# Direction
Write the next part of the passage about the Trinity, beginning right after its final sentence.

# Supplied passage
In the beginning was the Word, and the Word was with God, and the Word was God. He was in the beginning with God. All things came into being through him, and without him not one thing came into being. What has come into being in him was life, and the life was the light of all people. The light shines in the darkness, and the darkness did not overcome it. —John 1:1–5 NRSV

John’s purpose in writing is to answer why God’s “Only Begotten” came to earth: “For God so loved the world that he gave his only Son, so that everyone who believes in him may not perish but may have eternal life” (John 3:16 NRSV). For John, God’s purpose was inherent in the act of creation when the “breath of God” (Spirit) moved.

Theophilus of Antioch, in A.D. 180, was perhaps the first to formally use the term “Trinity of God.” By the next century the term was in general use. Church councils sought to bring consistency and understanding regarding the relationship among Father, Son, and Spirit by developing a doctrine of the Trinity. Much has been written since regarding the Triune God, yet today many Christians are still baffled. How can the One God actually be three, but really only one? Perhaps we need to return to thinking about God first in terms of relationship rather than prematurely speculating about theological principles and developing dogmatic practices.

Consider how various Christians look to the Triune God, each emphasizing one of the three “persons” (a word, by the way, used by ancient Greek actors who put on various masks, or personas). Mainline Protestants tend to address prayers to God the Father (with some substituting Creator, Parent, or even Mother out of sensitivity for male imagery). Evangelical Christians, who tend to emphasize Jesus Christ, begin their prayers “Dear Jesus.” Pentecostals and Charismatics, in turn, focus on the Holy Spirit—praying in the Spirit, being filled with the Spirit, being baptized in the Spirit. Each group wonders what’s wrong with the others. This shouldn’t be too surprising; the church has always been concerned with orthodoxy (right doctrine) and orthopraxy (right practice).

# Material provided
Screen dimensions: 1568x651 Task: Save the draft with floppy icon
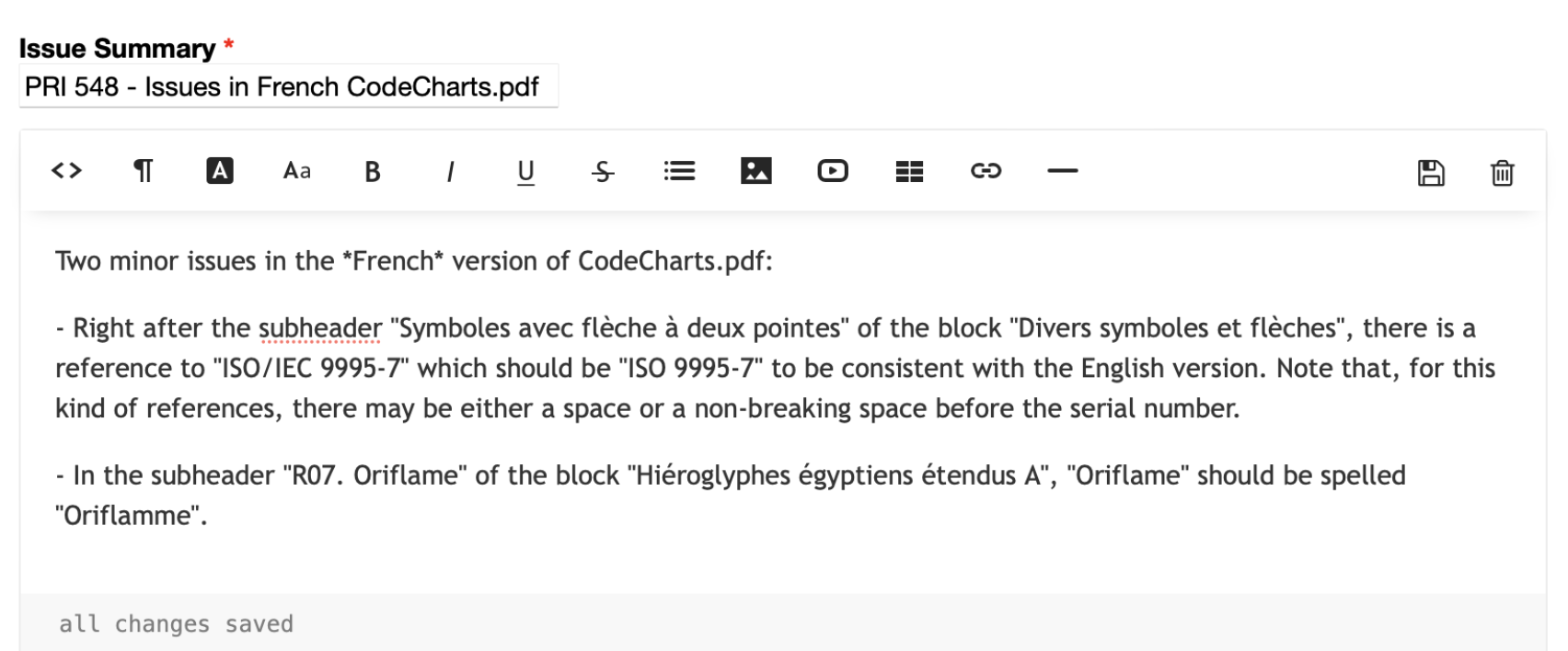(x=1431, y=173)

# Answer for this exercise
N. Graham Standish in his book Becoming a Blessed Church: Forming a Church of Purpose, Presence, and Power (Alban Institute, 2005) suggests an alternate way to understand the Trinity. Begin by recognizing that it is a paradox—that belief does not arise from human rules of logic or reason:

We need to be people who are (1) grounded in the purpose that God the Creator created us for; (2) alive to the presence of God in Christ in our midst; and (3) open to the miraculous power of God the Holy Spirit flowing through everything we do. We need to create communities that are grounded in God’s Purpose, alive to Christ’s Presence, and open to God’s Power. To become truly blessed, our churches need to become trinitarian both in faith and practice, not just in doctrine and belief. —page 52

Standish may be on to something here. When God is known in relationship, then God can come alive to us as individuals and communities. There is purpose to life. We are not alone but surrounded by divine presence, and we are not powerless against what the apostle Paul referred to as “principalities and powers.”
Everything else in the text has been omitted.